Puanım; 4/5
Kitap gerçekten çok güzel. Böyle bir kitap nasıl tanımlanır tam emin değilim. Önce kitap ne anlatıyor nasıl başlıyor ve ilerliyor oradan başlarsam sanırım devamı gelebilir.
Kitap Yoltaşı Hanında başlıyor. Şehre tuhaf bir hayvan saldırıyor ve bu saldırının akabinde şehre bir Tarihçi geliyor.Ve Tarihçi de bu saldırılardan birine maruz kalıyor. Kote isimli hancı tarihçiyi bu saldırıdan kurtarıyor ve aralarında geçen sohbetten sonra Tarihçi karşısındaki adamın basit bir Hancı değil de hakkında çeşitli efsaneler duyduğu Kvothe olduğunu anlıyor.

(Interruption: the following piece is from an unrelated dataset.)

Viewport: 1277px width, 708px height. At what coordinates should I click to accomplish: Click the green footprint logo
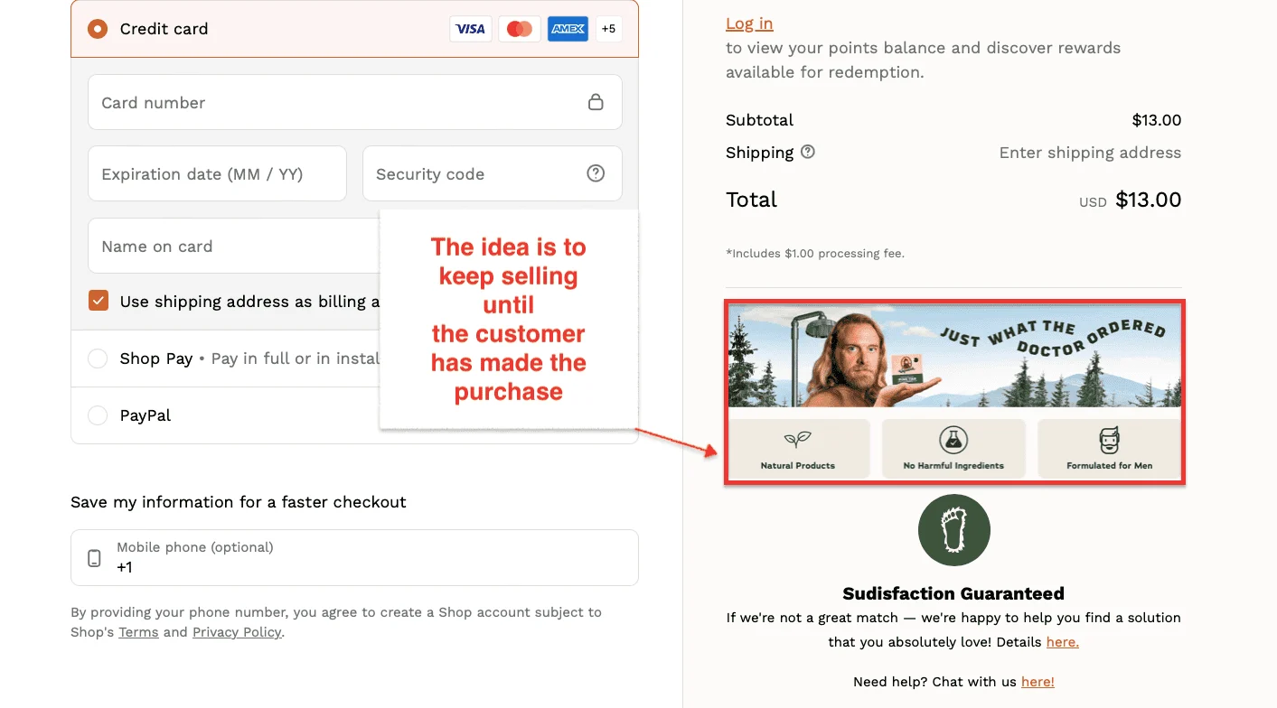pyautogui.click(x=953, y=530)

Ve onu hakkında çıkan hikayeler ile ilgili kışkırtıyor sonuç olarak Kvothe'yi onun hikayesini kendi ağzından anlatmaya ve bunu kayda geçirmeye ikna ediyor. Kvothe, Tarihçiye eğer gerçek öykünün tamamını öğrenmek istiyorsa kendisine üç gün ayırması gerektiğini söylüyor. İlk kitap Kvothe'nin Tarihçiye birinci gün anlattıklarından oluşuyor. Yani bir günü anlatmıyor.

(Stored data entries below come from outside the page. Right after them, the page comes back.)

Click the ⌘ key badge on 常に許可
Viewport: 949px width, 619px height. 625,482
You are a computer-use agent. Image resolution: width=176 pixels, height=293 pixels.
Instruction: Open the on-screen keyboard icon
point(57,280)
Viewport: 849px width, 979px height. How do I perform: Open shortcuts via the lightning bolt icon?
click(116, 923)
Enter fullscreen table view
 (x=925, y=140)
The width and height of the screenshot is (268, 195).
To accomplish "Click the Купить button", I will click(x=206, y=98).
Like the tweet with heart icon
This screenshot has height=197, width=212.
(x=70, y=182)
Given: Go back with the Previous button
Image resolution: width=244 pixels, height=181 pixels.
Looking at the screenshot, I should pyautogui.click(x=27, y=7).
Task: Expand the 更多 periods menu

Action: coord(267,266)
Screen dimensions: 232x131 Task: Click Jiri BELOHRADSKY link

Bu bir günde Kvothe'nin hayatının ebeveynleri ve ilk öğretmeniyle geçirdiği kısım, Tarbean sokaklarında yaşadığı kısım ve Üniversite kısmı anlatılıyor. Ama üniversite kısmı daha bitmedi. Kvothe anlatırken gün bitti yarın devam edeceğim deyip olayı ikinci kitaba bıraktı.
Genel olarak kitapta anlatılanlar böyle özetlenebilir sanırım. Umarım spoiler vermeden konuyu anlatayım derken kitabı mundar etmemişimdir. Ki büyük ihtimalle öyle oldu.
Kitapta içime sinmeyen kısımlar; Tarbean sokaklarında yaşadığı kısım bana Oliver Twist tarzı geldi ve üniversitede de Harry Potter izleri vardı. Bir de kitabın sonlarına doğru bir ejderha olayı var ve o kısımda Kvothe'yi kahraman yapacağım derken yazar biraz klişeye kaçmış. Bir puan kırmamın nedeni bunlar. Ama bunlar kitabın bütünlüğünün güzelliğini etkilemiş mi? Kesinlikle hayır.
Ben kitabı inanılmaz beğendim. Kesinlikle okuyun, okutun. Pişman olmayacaksınız.
Bu kitabın ya animasyonu ya filmi ya da çizgi romanı olmalı bence. Sadece yazılı olarak kalmamalı.
Buyurun size bir adet Kvothe.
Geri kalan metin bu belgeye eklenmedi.